Problem: Your answer must be the lines from the one containing "You are a GUI" through the last line of the records below, copied exactly, with the pictures left out.
*** Block opens ***
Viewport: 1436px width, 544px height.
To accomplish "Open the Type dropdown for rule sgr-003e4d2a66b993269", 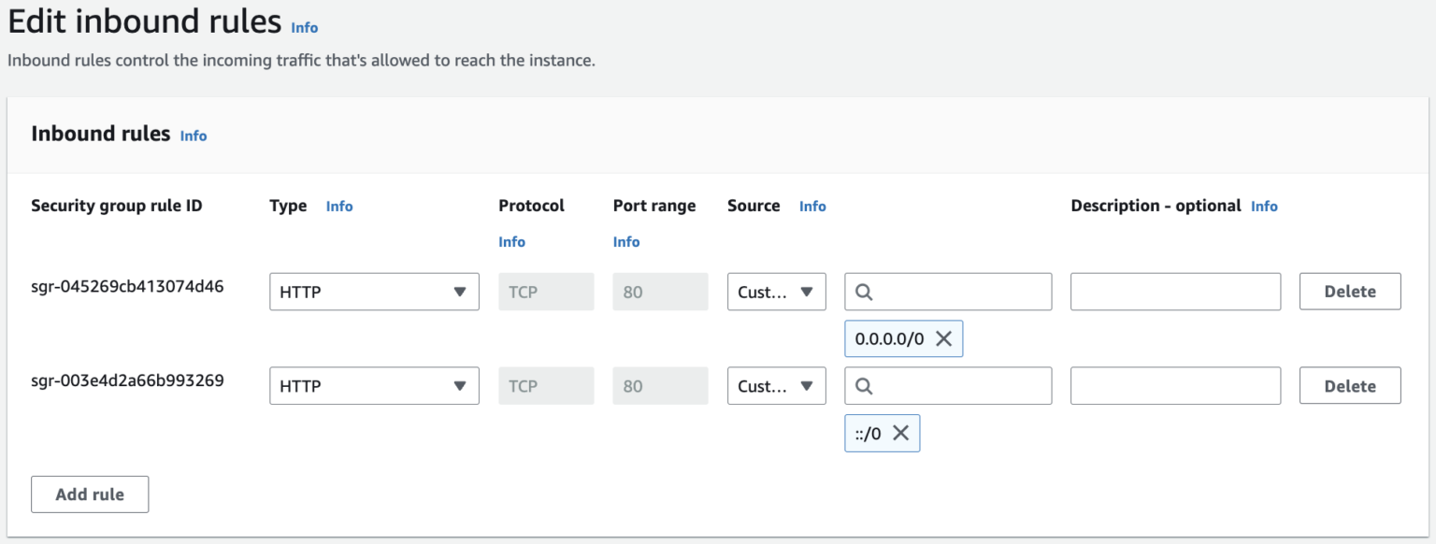I will click(373, 385).
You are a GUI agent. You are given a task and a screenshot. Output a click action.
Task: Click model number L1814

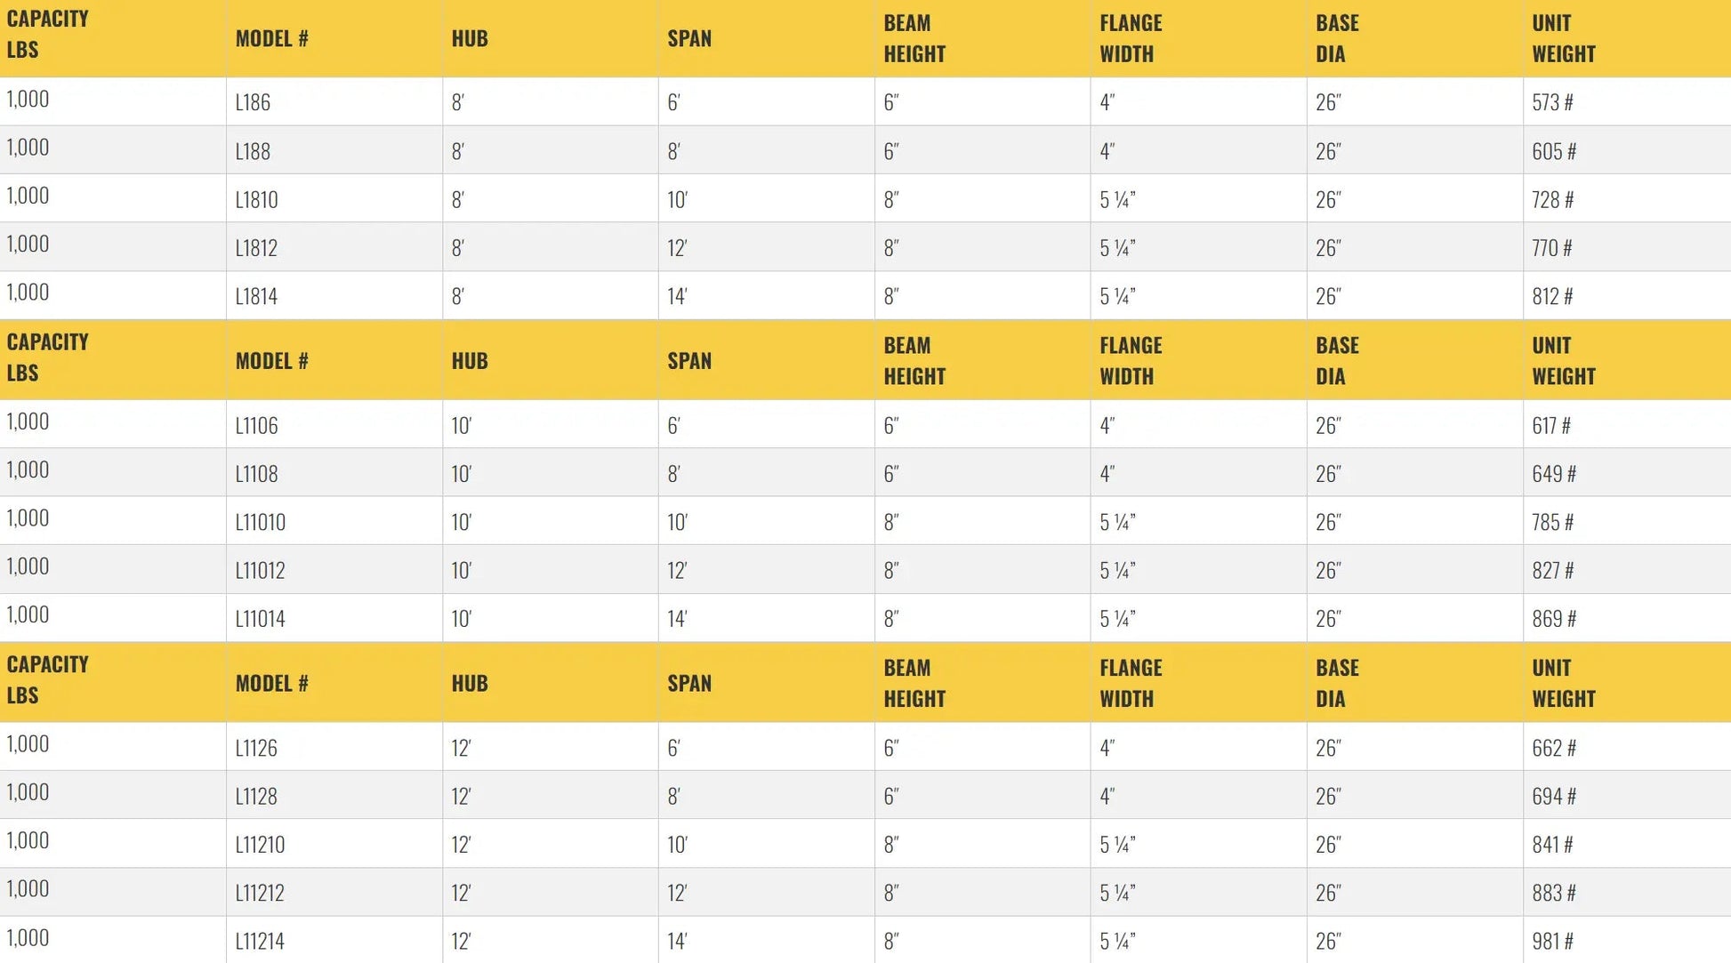256,296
*** Block closes ***
Solution:
You are a GUI agent. You are given a task and a screenshot. Output a click action.
Task: Click model number L1814

256,296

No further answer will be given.